I also took a UTC event and changed the date to the equivalent time in the "Asia/Jakarta" timezone; got the same results. This was to check that we are doing timezone normalisation. (https://eventmetrics-dev.wmflabs.org/programs/126/events/291)

...I've got a fix in with b6b5516, but #206 should be reviewed first.

I could see no problems. Ready for the next commit, if that is the intention.

...I've got a fix in with b6b5516, but #206 should be reviewed first.

I could see no problems. Ready for the next commit, if that is the intention.

Sorry, I was referring to code review.
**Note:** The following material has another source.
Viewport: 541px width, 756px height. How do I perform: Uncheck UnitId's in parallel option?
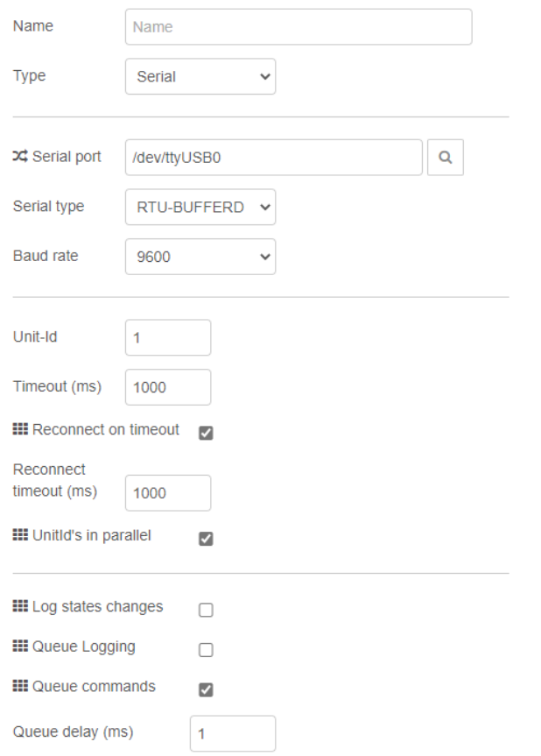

Everything for this ticket is merged and ready for QA :)

...I've got a fix in with b6b5516, but #206 should be reviewed first.

I could see no problems. Ready for the next commit, if that is the intention.

Sorry, I was referring to code review. Everything for this ticket is merged and ready for QA :)

Ah, OK. In that case, I will put this in Product Sign-Off.

jmatazzoni closed this task as Resolved.Mar 4 2019, 4:46 PM

In T206700#4998284, @dom_walden wrote:

Constructed a number of events where the pages improved were the same as the pages which had uploaded files. Checked that 'Avg. daily views to pages that have uploaded files' = 'Avg. daily views to pages improved'. (e.g. https://eventmetrics-dev.wmflabs.org/programs/126/events/286)

Ooooh. That's genius Dom. Such a satisfying proof! I put a screenshot in just because I like it so much.